As perdas por volatilização e lixiviação podem chegar a mais ou menos 80% do nitrogênio da ureia aplicado. As emissões de N2O do solo são dependentes de vários fatores, sendo um deles a disponibilidade de oxigênio nos poros do perfil, que tem grande influência no processo de desnitrificação.

Os fertilizantes nitrogenados de eficiência aumentada contêm uma base teórica interessante para reduzir as emissões de gases do efeito estufa (N2O), bem como para se aumentar a eficiência da adubação nitrogenada, por reduzir as perdas por lixiviação ou volatilização (NH3). No entanto, os resultados serão em função das condições climáticas, tipo de solo e qualidade destes fertilizantes.

Casos reais

Avaliando a eficiência agronômica de fertilizantes nitrogenados de liberação lenta baseados no uso da ureia, observou-se diminuição da perda de N-NH3 de 20,2 e 22% por volatização, com ganhos de aproximadamente 149% na produção de biomassa seca de parte aérea de braquiária (Matos, 2011).

Outro estudo avaliando a produtividade média de grãos de milho adubados também com fertilizantes nitrogenados de liberação lenta baseados no uso da ureia encontrou valores de 8.523 kg ha-1, em 2011.

Contudo, é importante ressaltar que os resultados positivos, com redução de custos devido à diminuição das doses aplicadas, eliminação do parcelamento e, consequentemente, redução da mão de obra e o aumento na produtividade vão depender das condições climáticas, do tipo de solo, do produto escolhido e da cultivar.

Solução para reduzir perdas de nitrogênio

O tomateiro é considerado, dentre as hortaliças, uma das espécies mais exigentes em adubação. Portanto, conhecer suas exigências nutricionais, os principais sintomas de deficiências e o modo de corrigir é fundamental para o êxito da cultura.

Dentre os principais entraves para a produção das culturas está a utilização de dosagens inadequadas de adubação, especialmente a fonte do nutriente, os micronutrientes e a calagem.  Outra questão importante é que, na maioria das vezes, os produtores não levam em consideração, por ocasião da realização da adubação, a elevada extração de nutrientes relacionada nesses cultivos.
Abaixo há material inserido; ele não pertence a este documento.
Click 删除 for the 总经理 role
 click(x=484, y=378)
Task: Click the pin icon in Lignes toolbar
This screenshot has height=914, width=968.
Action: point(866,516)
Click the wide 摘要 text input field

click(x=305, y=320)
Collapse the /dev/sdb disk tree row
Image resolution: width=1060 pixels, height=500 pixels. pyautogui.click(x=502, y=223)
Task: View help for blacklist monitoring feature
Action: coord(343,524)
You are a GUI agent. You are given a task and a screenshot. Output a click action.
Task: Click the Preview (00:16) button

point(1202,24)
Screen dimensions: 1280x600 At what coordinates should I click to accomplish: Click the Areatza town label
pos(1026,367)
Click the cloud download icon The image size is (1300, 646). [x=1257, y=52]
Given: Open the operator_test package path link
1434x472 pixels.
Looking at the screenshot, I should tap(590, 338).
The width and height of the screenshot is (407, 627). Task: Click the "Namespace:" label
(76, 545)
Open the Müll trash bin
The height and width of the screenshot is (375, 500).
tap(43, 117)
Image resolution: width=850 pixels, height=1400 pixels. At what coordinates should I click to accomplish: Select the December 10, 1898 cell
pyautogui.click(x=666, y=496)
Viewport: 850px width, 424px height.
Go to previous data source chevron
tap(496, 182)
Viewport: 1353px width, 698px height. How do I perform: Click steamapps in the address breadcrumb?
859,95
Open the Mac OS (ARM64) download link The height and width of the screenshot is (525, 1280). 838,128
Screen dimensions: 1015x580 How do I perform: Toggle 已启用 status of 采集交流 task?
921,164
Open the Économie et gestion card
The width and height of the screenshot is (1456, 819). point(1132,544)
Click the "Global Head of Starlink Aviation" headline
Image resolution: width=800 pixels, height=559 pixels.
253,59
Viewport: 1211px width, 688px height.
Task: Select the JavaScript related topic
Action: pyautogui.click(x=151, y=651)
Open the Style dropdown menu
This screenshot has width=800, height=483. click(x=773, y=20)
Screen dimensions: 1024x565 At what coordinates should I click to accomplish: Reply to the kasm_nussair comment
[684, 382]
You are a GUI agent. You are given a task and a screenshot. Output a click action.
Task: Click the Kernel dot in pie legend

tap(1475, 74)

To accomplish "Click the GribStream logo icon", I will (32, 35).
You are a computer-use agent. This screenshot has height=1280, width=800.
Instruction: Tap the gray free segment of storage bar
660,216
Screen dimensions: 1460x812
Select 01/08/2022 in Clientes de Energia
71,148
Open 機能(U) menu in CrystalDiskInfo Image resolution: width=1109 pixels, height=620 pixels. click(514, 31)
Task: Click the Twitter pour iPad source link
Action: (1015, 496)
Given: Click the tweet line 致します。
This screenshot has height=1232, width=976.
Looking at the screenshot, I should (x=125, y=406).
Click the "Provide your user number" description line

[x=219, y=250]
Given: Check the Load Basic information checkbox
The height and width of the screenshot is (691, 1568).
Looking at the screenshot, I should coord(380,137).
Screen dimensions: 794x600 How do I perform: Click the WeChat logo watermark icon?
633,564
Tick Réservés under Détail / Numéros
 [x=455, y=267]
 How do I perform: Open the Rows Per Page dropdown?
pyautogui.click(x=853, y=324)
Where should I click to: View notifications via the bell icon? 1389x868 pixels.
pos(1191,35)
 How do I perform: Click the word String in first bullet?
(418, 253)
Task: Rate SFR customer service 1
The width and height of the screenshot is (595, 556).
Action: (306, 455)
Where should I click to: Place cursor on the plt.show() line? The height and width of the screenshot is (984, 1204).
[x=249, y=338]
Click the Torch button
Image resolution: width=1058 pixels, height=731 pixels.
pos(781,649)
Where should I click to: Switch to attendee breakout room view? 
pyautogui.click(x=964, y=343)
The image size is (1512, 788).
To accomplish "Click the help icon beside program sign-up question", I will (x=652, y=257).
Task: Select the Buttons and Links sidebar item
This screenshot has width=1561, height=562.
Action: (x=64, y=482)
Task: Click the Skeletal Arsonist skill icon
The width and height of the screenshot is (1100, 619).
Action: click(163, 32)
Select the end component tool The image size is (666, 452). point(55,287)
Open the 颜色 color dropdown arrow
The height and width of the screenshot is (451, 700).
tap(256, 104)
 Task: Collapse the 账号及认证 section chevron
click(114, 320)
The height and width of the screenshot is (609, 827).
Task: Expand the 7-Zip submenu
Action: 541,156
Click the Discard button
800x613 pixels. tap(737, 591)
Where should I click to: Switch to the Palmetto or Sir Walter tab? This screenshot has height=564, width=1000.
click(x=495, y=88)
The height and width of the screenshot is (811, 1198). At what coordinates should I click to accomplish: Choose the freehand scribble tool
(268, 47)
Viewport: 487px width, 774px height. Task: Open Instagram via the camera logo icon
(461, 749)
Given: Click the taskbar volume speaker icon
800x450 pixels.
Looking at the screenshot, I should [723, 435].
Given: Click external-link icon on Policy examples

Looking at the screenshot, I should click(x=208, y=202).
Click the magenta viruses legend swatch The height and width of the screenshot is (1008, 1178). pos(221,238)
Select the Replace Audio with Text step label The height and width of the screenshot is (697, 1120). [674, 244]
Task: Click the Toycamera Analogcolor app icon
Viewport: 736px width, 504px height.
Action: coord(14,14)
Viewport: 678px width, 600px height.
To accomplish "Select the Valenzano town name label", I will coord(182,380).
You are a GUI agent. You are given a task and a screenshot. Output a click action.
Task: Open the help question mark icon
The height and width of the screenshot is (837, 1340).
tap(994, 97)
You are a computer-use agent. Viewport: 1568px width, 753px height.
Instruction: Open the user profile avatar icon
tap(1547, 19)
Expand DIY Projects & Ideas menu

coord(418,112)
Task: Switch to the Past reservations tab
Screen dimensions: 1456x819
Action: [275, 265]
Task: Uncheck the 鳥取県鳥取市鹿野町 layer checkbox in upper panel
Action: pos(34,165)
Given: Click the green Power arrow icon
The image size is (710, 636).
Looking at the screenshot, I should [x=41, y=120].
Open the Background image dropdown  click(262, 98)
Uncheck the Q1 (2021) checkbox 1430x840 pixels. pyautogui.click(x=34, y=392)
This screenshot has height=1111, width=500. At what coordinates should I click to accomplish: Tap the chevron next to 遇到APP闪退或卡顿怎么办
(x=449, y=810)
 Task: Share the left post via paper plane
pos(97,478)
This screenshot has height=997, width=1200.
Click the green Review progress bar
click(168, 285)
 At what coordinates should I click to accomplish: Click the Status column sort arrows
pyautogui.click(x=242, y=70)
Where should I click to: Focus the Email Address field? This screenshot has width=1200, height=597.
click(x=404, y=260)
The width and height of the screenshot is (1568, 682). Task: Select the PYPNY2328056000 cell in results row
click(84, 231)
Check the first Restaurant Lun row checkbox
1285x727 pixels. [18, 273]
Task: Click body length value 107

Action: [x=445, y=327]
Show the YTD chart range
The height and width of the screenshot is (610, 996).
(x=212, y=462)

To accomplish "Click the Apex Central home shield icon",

Assim, dosagens inadequadas de adubação de plantio e de cobertura são utilizadas, o que leva a uma menor produtividade.

A utilização de fertilizantes com eficiência aumentada pode ser uma solução para reduzir perdas de nitrogênio, além de aumentar a eficiência na utilização de outros nutrientes em culturas, como o tomate e outras hortaliças de fruto.